Minority Support May Boost Obama in 2012, Despite Economy

Danielle Kurtzleben, U.S. News, November 22, 2011

Economics may be priority one in the 2012 presidential election, but the people who are voting matter, too. That is one conclusion from a new report that predicts that Election Day 2012 will be a “showdown” between demographics and economics.

“The Path to 270,” a report released today from the Center for American Progress, a liberal think tank, says that a sagging economy and an enthusiastic Republican base could wipe out President Obama’s incumbency advantage in the 2012 presidential race. However, the president could maintain an advantage due to substantial support among several demographic groups, particularly the fast-growing Hispanic population.

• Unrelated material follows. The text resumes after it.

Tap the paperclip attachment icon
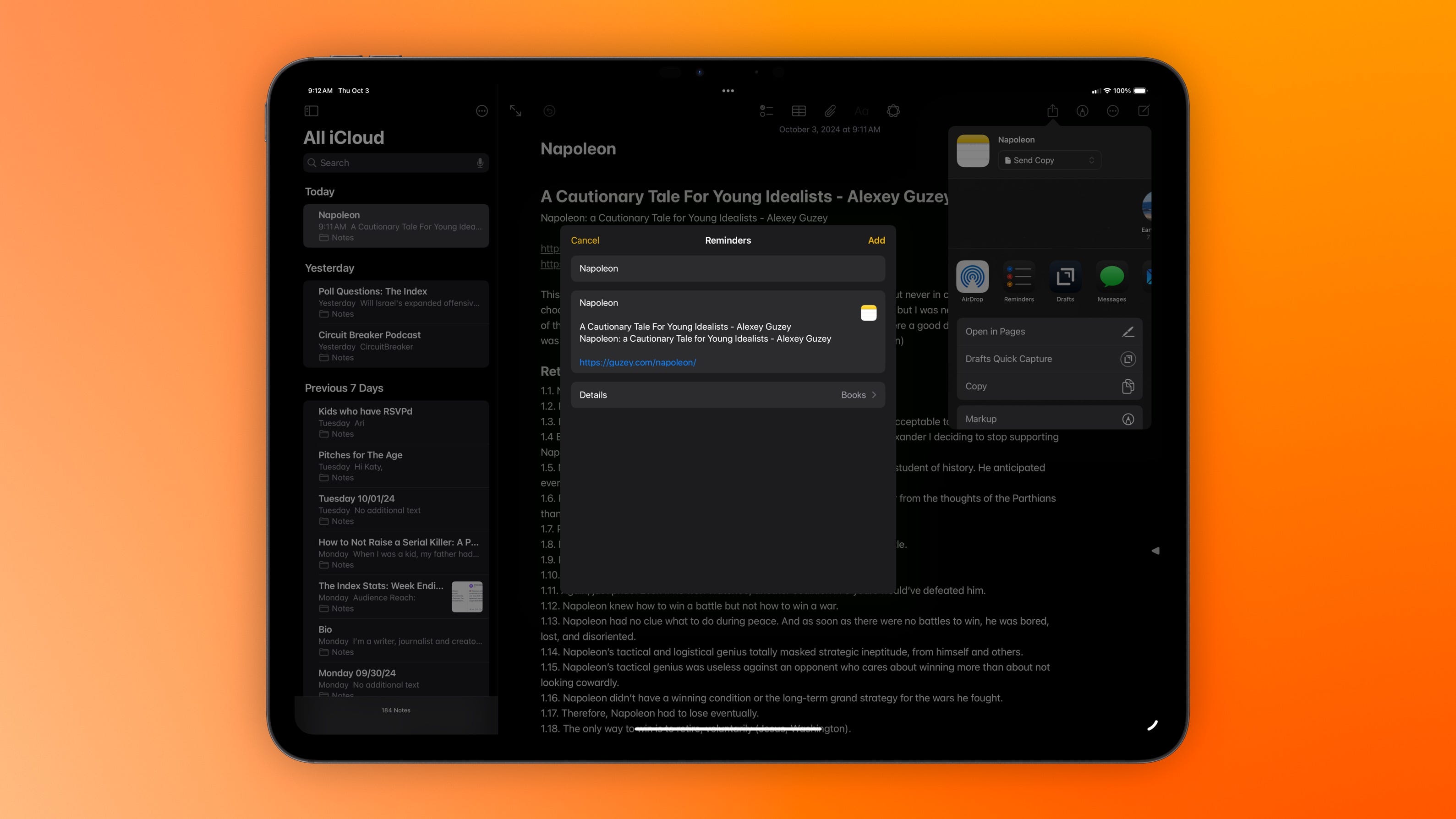The image size is (1456, 819). (x=830, y=111)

“On the one hand, the state of the economy, writ large, is the biggest factor in favor of the GOP candidate, whoever that might be. . . . That’s the biggest thing the Republicans have going for them,” said Ruy Teixeira, a senior fellow at the Century Foundation and the Center for American Progress and one of the study’s authors, at a panel discussion today. “On the other hand, the demographic shifts in this country . . . are very much in favor of Democrats and will help Obama in the 2012 election.”

A look at 2008 shows that the president had the support of 80 percent of minorities and only a four-point disadvantage among white college graduates. Meanwhile, among the white working class, Republicans had an 18-point advantage. But the minority share of voters is projected to have grown by 2 percent from 2008 to 2012, and growth among white college graduates is projected at 1 percent, whereas the white working-class share of the electorate is projected to shrink by 3 percent.

According to the report, even if white working-class voters support the GOP presidential candidate by a 30-point margin, as they did Republicans in the 2010 midterm elections, the president can still win the popular vote if he retains his support among white college graduates.